== Exercise input

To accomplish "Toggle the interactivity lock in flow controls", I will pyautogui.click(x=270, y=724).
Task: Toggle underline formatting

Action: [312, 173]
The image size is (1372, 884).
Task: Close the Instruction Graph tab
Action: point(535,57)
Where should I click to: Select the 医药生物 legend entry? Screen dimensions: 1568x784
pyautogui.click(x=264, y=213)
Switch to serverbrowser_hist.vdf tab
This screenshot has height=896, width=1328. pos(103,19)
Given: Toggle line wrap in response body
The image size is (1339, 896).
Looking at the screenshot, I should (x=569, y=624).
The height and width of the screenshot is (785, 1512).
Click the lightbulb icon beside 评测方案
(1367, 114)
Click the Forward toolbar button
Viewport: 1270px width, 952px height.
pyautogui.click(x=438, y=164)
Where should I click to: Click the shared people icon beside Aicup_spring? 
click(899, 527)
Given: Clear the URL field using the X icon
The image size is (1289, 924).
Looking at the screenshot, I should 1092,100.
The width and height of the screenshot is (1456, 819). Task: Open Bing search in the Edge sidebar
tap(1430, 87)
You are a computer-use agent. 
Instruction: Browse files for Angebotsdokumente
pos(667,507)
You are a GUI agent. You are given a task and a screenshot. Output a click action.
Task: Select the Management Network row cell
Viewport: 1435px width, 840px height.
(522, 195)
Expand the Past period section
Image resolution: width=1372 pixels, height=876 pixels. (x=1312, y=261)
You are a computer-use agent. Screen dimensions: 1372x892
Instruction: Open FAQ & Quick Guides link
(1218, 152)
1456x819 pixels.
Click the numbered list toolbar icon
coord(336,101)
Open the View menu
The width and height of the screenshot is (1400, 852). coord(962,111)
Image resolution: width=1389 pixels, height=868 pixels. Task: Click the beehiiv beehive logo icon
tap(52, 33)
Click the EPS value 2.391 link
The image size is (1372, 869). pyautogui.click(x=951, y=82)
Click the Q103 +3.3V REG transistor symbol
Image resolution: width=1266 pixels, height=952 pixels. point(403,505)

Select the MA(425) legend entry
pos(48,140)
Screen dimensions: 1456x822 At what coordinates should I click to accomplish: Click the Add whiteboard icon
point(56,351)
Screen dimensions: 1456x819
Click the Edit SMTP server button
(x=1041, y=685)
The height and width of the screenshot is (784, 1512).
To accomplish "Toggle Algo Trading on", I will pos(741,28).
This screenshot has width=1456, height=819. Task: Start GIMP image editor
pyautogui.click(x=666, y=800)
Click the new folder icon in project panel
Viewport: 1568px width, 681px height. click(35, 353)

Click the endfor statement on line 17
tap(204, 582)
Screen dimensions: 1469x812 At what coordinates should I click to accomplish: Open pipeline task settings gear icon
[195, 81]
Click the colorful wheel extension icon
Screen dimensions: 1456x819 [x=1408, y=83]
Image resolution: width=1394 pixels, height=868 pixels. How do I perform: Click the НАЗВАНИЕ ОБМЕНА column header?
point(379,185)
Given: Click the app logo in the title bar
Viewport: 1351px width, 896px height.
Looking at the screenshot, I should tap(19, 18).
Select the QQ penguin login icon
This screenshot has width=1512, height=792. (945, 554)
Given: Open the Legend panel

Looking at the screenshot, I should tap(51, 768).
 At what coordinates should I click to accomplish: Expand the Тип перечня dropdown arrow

====

> _Task to complete_
Reproduce all the records. Keep them exact, please.

> _Result_
To accomplish "Toggle the interactivity lock in flow controls", I will pyautogui.click(x=270, y=724).
Task: Toggle underline formatting

Action: [312, 173]
The image size is (1372, 884).
Task: Close the Instruction Graph tab
Action: point(535,57)
Where should I click to: Select the 医药生物 legend entry? Screen dimensions: 1568x784
pyautogui.click(x=264, y=213)
Switch to serverbrowser_hist.vdf tab
This screenshot has height=896, width=1328. pos(103,19)
Given: Toggle line wrap in response body
The image size is (1339, 896).
Looking at the screenshot, I should (x=569, y=624).
The height and width of the screenshot is (785, 1512).
Click the lightbulb icon beside 评测方案
(1367, 114)
Click the Forward toolbar button
Viewport: 1270px width, 952px height.
pyautogui.click(x=438, y=164)
Where should I click to: Click the shared people icon beside Aicup_spring? 
click(899, 527)
Given: Clear the URL field using the X icon
The image size is (1289, 924).
Looking at the screenshot, I should 1092,100.
The width and height of the screenshot is (1456, 819). Task: Open Bing search in the Edge sidebar
tap(1430, 87)
You are a computer-use agent. 
Instruction: Browse files for Angebotsdokumente
pos(667,507)
You are a GUI agent. You are given a task and a screenshot. Output a click action.
Task: Select the Management Network row cell
Viewport: 1435px width, 840px height.
(522, 195)
Expand the Past period section
Image resolution: width=1372 pixels, height=876 pixels. (x=1312, y=261)
You are a computer-use agent. Screen dimensions: 1372x892
Instruction: Open FAQ & Quick Guides link
(1218, 152)
1456x819 pixels.
Click the numbered list toolbar icon
coord(336,101)
Open the View menu
The width and height of the screenshot is (1400, 852). coord(962,111)
Image resolution: width=1389 pixels, height=868 pixels. Task: Click the beehiiv beehive logo icon
tap(52, 33)
Click the EPS value 2.391 link
The image size is (1372, 869). pyautogui.click(x=951, y=82)
Click the Q103 +3.3V REG transistor symbol
Image resolution: width=1266 pixels, height=952 pixels. point(403,505)

Select the MA(425) legend entry
pos(48,140)
Screen dimensions: 1456x822 At what coordinates should I click to accomplish: Click the Add whiteboard icon
point(56,351)
Screen dimensions: 1456x819
Click the Edit SMTP server button
(x=1041, y=685)
The height and width of the screenshot is (784, 1512).
To accomplish "Toggle Algo Trading on", I will pos(741,28).
This screenshot has width=1456, height=819. Task: Start GIMP image editor
pyautogui.click(x=666, y=800)
Click the new folder icon in project panel
Viewport: 1568px width, 681px height. click(35, 353)

Click the endfor statement on line 17
tap(204, 582)
Screen dimensions: 1469x812 At what coordinates should I click to accomplish: Open pipeline task settings gear icon
[195, 81]
Click the colorful wheel extension icon
Screen dimensions: 1456x819 [x=1408, y=83]
Image resolution: width=1394 pixels, height=868 pixels. How do I perform: Click the НАЗВАНИЕ ОБМЕНА column header?
point(379,185)
Given: Click the app logo in the title bar
Viewport: 1351px width, 896px height.
Looking at the screenshot, I should tap(19, 18).
Select the QQ penguin login icon
This screenshot has width=1512, height=792. (945, 554)
Given: Open the Legend panel

Looking at the screenshot, I should tap(51, 768).
 At what coordinates should I click to accomplish: Expand the Тип перечня dropdown arrow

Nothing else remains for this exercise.